===== DATASET CONTENT =====

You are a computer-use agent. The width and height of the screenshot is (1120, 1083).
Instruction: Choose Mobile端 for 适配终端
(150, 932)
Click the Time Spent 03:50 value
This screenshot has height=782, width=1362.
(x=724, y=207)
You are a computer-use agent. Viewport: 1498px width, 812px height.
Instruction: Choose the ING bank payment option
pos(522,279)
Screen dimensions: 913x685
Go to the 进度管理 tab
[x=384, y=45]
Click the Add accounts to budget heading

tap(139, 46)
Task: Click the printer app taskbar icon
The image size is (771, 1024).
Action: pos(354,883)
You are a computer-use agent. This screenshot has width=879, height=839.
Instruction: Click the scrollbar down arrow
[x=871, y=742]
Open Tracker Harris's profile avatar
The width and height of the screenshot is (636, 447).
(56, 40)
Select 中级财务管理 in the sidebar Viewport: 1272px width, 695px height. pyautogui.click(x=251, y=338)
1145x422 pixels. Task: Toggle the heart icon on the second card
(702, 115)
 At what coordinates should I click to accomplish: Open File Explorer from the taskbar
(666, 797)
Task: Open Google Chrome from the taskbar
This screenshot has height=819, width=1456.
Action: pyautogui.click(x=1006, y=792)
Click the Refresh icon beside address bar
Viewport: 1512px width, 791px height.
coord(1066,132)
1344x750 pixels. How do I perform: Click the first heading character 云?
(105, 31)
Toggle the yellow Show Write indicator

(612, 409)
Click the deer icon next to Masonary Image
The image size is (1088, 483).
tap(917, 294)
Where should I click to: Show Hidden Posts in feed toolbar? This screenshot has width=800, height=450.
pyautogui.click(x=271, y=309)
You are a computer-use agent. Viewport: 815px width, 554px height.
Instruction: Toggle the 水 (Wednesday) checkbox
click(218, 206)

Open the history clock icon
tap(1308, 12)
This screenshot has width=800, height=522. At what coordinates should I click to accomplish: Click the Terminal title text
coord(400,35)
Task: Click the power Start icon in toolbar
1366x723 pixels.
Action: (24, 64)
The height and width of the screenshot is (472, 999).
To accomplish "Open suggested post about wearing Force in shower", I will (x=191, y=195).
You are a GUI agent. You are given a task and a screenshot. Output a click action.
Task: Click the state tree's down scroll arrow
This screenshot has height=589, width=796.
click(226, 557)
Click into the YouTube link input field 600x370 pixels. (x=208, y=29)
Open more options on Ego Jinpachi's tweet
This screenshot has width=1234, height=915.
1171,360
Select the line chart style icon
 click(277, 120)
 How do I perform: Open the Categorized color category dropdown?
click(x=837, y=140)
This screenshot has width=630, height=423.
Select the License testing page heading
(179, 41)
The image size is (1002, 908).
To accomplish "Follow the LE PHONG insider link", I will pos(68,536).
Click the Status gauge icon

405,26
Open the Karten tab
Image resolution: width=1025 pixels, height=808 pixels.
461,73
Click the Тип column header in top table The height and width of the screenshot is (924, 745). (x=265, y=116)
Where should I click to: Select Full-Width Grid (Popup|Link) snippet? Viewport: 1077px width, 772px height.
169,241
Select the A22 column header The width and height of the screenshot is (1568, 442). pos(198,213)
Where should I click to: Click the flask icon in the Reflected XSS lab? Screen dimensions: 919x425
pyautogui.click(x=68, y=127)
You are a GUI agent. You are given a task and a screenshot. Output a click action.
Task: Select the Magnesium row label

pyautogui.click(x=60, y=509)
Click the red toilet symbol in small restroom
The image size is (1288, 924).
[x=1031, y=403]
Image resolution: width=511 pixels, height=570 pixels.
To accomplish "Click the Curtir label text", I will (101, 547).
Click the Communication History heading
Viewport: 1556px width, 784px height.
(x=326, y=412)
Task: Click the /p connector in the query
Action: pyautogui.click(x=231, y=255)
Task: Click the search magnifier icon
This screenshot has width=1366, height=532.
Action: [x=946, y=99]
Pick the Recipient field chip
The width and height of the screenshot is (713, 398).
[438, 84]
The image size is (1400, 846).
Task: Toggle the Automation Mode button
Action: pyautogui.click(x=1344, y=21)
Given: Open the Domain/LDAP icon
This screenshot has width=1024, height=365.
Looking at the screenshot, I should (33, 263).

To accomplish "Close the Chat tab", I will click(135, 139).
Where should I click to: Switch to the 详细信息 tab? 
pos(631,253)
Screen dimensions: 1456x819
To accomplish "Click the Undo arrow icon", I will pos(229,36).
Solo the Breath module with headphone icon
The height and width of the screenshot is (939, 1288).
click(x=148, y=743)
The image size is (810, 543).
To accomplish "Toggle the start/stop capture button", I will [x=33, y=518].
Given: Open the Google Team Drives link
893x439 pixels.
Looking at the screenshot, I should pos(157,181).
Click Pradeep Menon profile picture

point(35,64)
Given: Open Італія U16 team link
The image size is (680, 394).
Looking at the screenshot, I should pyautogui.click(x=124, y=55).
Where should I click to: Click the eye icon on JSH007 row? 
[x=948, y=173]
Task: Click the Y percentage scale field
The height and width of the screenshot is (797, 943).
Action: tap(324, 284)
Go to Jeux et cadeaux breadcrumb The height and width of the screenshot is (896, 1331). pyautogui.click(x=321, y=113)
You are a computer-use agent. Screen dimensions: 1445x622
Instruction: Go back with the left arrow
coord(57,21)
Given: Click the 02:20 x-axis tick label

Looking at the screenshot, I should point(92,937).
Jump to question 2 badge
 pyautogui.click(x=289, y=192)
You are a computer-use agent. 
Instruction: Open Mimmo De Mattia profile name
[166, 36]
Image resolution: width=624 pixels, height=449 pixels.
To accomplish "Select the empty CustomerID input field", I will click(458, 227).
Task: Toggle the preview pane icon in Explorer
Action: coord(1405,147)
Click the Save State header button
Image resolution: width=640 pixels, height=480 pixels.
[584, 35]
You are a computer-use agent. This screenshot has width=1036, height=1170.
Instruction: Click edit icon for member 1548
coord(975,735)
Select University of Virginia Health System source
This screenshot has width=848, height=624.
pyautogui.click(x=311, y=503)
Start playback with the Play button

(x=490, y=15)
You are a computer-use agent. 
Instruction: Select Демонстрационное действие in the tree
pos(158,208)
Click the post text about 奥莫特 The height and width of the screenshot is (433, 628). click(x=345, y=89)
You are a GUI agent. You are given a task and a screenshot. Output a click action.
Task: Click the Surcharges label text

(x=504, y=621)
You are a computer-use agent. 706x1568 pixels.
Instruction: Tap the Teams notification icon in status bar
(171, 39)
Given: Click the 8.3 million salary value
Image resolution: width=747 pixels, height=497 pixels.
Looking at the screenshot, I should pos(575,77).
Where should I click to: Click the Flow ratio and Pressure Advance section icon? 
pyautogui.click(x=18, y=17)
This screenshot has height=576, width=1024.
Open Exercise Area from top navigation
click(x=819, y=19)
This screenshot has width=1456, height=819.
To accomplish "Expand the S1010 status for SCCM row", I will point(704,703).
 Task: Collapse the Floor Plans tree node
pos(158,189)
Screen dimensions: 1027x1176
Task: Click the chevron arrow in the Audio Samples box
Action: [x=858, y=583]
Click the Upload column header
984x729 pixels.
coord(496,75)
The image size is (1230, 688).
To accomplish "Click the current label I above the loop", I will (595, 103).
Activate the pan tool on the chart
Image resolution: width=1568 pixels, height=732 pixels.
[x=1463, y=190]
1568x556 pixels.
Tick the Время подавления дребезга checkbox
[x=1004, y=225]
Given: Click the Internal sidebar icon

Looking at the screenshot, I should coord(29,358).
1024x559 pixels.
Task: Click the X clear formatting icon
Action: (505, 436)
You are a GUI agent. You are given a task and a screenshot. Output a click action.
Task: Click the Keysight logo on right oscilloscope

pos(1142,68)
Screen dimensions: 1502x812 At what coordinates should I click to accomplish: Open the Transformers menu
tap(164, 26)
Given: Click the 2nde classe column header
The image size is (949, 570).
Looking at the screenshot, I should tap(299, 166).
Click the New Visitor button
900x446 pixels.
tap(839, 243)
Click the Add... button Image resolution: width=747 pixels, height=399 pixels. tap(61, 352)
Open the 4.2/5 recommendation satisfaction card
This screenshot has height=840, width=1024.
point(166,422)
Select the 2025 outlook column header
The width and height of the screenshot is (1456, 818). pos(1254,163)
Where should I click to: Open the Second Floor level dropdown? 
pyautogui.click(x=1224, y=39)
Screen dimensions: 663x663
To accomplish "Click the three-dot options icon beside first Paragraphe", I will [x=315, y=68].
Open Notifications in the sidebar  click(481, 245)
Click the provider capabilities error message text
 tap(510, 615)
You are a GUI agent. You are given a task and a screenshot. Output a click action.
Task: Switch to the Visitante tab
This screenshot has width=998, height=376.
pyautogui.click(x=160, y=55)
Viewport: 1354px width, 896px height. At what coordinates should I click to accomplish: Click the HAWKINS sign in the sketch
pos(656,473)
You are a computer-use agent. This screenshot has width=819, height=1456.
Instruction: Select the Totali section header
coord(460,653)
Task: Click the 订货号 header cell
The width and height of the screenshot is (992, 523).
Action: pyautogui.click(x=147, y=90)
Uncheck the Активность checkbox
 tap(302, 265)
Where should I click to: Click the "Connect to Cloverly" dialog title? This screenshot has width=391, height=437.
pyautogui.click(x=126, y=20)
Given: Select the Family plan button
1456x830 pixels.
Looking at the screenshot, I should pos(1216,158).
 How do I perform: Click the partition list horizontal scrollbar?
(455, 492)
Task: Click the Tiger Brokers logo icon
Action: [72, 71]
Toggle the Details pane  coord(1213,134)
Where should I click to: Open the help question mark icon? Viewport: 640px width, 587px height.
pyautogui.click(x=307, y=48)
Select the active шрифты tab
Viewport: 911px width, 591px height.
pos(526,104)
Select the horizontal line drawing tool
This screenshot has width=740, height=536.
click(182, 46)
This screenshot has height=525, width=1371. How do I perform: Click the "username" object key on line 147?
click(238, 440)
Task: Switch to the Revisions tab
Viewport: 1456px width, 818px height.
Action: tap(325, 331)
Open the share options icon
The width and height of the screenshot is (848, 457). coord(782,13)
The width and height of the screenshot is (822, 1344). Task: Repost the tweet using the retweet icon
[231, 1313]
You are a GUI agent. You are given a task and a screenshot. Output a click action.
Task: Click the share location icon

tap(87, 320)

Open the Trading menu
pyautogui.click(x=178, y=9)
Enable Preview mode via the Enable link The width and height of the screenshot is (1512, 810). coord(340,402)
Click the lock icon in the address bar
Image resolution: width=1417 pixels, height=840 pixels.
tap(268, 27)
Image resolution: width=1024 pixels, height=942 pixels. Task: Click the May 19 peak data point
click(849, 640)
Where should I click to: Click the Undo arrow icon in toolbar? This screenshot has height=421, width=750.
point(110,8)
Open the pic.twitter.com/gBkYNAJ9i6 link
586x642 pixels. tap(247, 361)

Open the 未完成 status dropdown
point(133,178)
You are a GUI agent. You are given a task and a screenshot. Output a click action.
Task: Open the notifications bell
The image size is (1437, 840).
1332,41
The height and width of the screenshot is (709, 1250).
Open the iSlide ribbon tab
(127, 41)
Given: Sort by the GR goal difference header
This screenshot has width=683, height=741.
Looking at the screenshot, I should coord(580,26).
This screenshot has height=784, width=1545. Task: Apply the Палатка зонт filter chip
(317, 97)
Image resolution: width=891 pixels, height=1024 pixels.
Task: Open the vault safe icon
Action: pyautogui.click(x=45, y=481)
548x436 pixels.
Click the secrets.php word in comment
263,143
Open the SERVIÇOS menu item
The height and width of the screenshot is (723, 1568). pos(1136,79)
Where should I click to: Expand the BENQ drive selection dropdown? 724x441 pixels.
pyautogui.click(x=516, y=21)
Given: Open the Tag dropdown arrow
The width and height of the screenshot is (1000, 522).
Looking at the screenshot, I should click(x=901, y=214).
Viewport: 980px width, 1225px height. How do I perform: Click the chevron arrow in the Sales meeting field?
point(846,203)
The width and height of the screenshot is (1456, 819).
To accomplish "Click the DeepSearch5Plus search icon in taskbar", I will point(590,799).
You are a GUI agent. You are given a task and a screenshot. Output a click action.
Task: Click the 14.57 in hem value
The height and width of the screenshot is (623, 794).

=====

SHORT EXERCISE
List every line of the entries above that contains the string "value", matching case exactly.

THE ANSWER
Click the Time Spent 03:50 value
Given: Click the 8.3 million salary value
Task: Click the 14.57 in hem value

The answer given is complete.